07. May 2009. | 06:44

Source: Beta

Photo: Beta

Kosovo officials and media on May 6 said that the International Monetary Fund Board of Directors has approved Kosovo's application for membership. The board secretly voted on Kosovo's IMF membership application on May 5.

Kosovo officials and media on May 6 said that the International Monetary Fund Board of Directors has approved Kosovo's application for membership. The board secretly voted on Kosovo's IMF membership application on May 5.

Kosovo Prime Minister Hashim Thaci told reporters on May 6 that the government was notified that Kosovo's bid for admission to the IMF is on track. Kosovo state TV reported that 100 out of 185 IMF members voted to accept Kosovo, adding that the results will be unveiled on May 8.

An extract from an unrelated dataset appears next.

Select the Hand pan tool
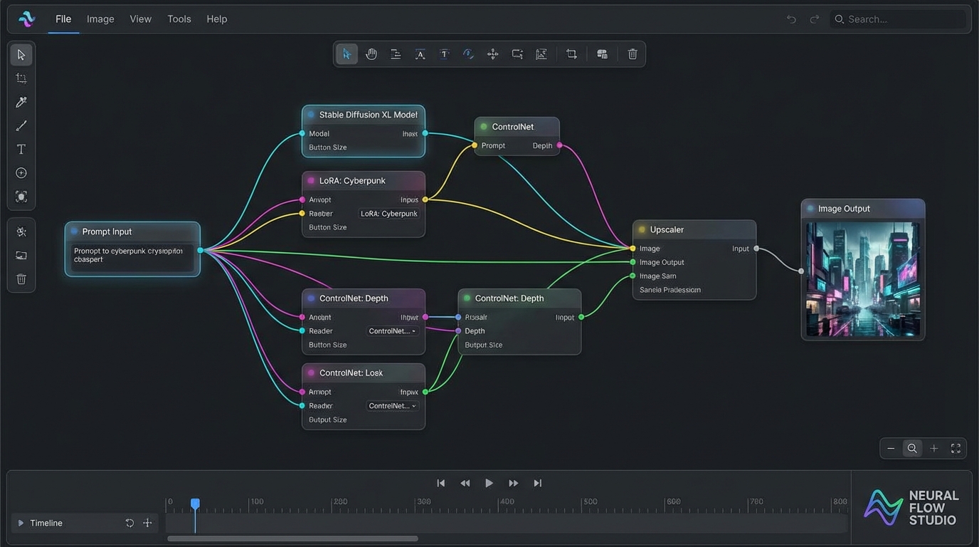 (371, 53)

President Boris Tadic said that preventing Kosovo's inclusion in the IMF was an unlikely prospect from the start, and added this does not mean Kosovo has become an independent state.

"That is neither good nor tragic news, because a country becomes truly independent and internationally recognized in the full sense of the word only after it has become a member of the U.N.," Tadic told journalists after giving a lecture to students of the teachers college in the western Serbian town of Uzice.

Tadic pointed out that Serbia's fight to preserve its integrity is mostly limited to the U.N. and the Hague-based International Court of Justice. He added Serbia "is and always will be against Kosovo's independence."

Prime Minister Mirko Cvetkovic said it is realistic to expect Kosovo to gain IMF membership, but stressed that the government will continue to insist that Kosovo must not become a U.N. member.

"The majority of states have not acknowledged Kosovo, but those that have hold the majority of capital in the IMF, which is why it is realistic to expect Kosovo's accession," Cvetkovic said.

Deputy Prime Minister Mladjan Dinkic said Serbia did everything it could to express its opposition to the announced admission of Kosovo by the IMF. "We are not changing our stand on Serbia's sovereignty and if Kosovo becomes a member of the IMF, then it will certainly have to pay its share of the debt," Dinkic said in Kragujevac.

He said that Serbia has opposed Kosovo's accession to the IMF, although, as he put it, membership of international financial institutions does not equal sovereignty.